まぁまぁのくせ者。PCエンジンCD-ROM2にも対応したマルチカートリッジ『Turbo EverDrive PRO』レビュー

まぁまぁのくせ者。PCエンジンCD-ROM2にも対応したマルチカートリッジ『Turbo EverDrive PRO』レビュー

PCエンジン用のマルチカートリッジである『Turbo EverDrive PRO』を、ようやく入手することができました。こちらの最大の特徴はHuCardのゲームのみならずCD-ROM2にも対応しているところです。また、少しだけ工夫は必要ですが最近発売されたAnalogue Duoでも使えるところがポイントとなっています。

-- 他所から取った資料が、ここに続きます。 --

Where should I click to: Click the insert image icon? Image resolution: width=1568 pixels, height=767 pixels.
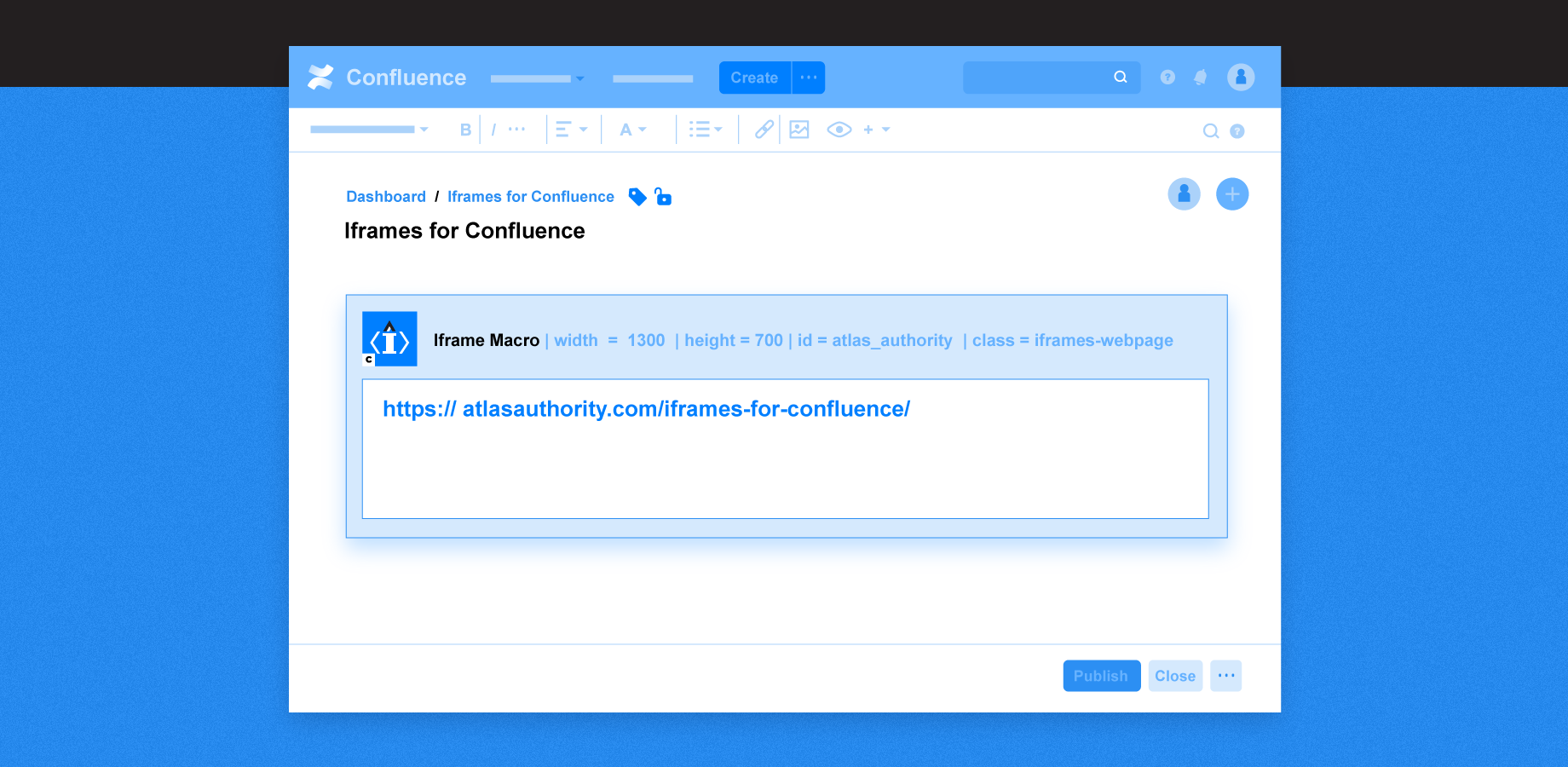point(799,130)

実際に手に入れてふたつの環境でテストを行ってきましたが、そこから分かった使い勝手の良さや苦手な部分など特徴が分かってきたので、こちらではそのレビューをお届けします。

●Turbo EverDrive PRO
https://krikzz.com/our-products/cartridges/turbo-everdrive-pro.html

ちなみに現時点で公開されている最新ファームウェアのバージョンはV1.04です。こちらは昨年の4月11日にリリースされたものですが、それ以降新たなものは公開されていません。作者のKrikzz氏も認めていますが、現在はPCMのバグが残っており、音量がおかしくなる場面があります。そちらについては、次回以降のファームウェアで修正される予定となっています。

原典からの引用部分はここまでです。